* **PROBLEM DESCRIPTION**: Every record that follows should be copied exactly. No picture belongs in the copy.

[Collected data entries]
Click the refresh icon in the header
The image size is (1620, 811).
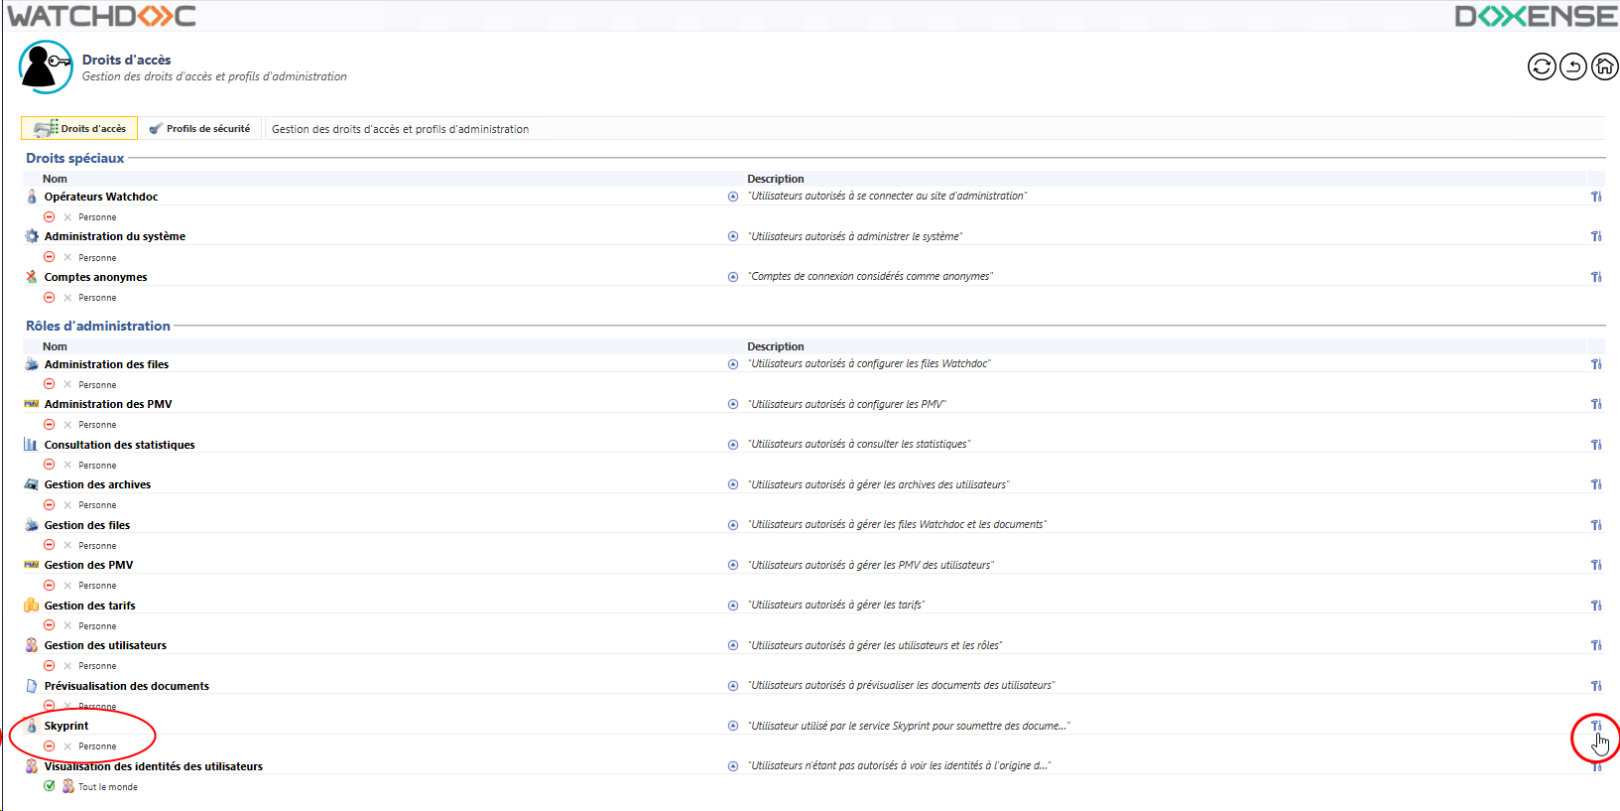(1541, 67)
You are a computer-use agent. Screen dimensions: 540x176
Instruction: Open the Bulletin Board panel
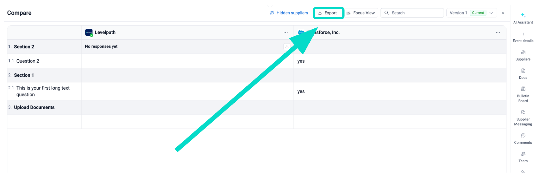523,94
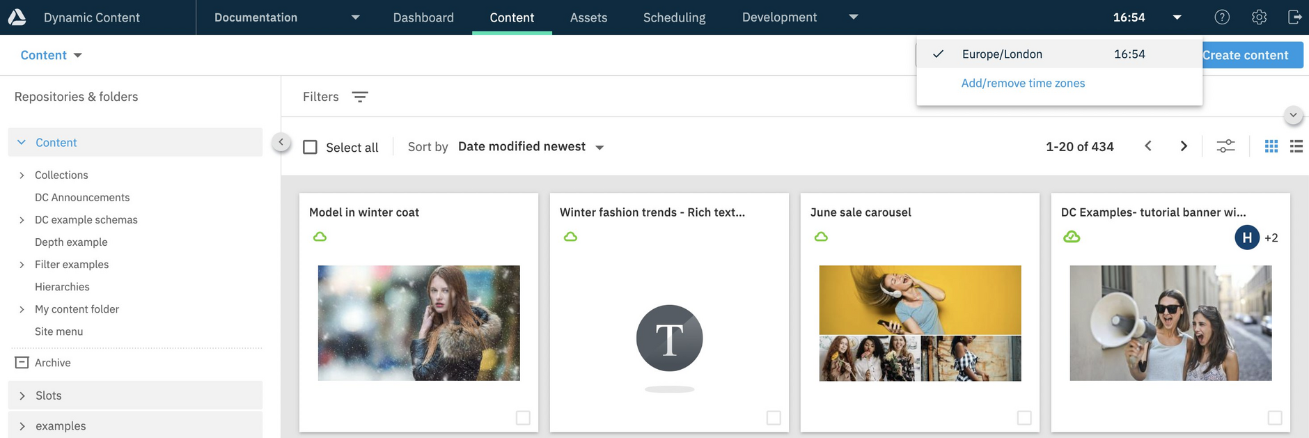Open the Scheduling tab
Viewport: 1309px width, 438px height.
pos(674,17)
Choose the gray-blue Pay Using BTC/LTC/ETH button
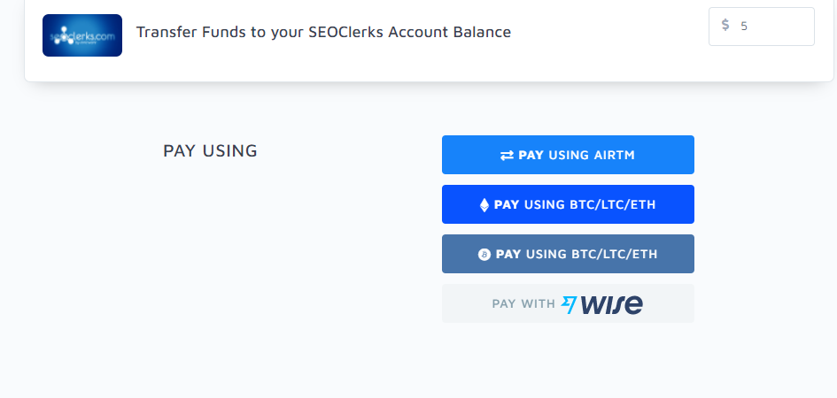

* **ANSWER TO THE EXERCISE**:
Click the refresh icon in the header
The image size is (1620, 811).
(1541, 67)
You are a computer-use agent. Screen dimensions: 540x176
Instruction: Open the Bulletin Board panel
523,94
Open the Scheduling tab
Viewport: 1309px width, 438px height.
pos(674,17)
Choose the gray-blue Pay Using BTC/LTC/ETH button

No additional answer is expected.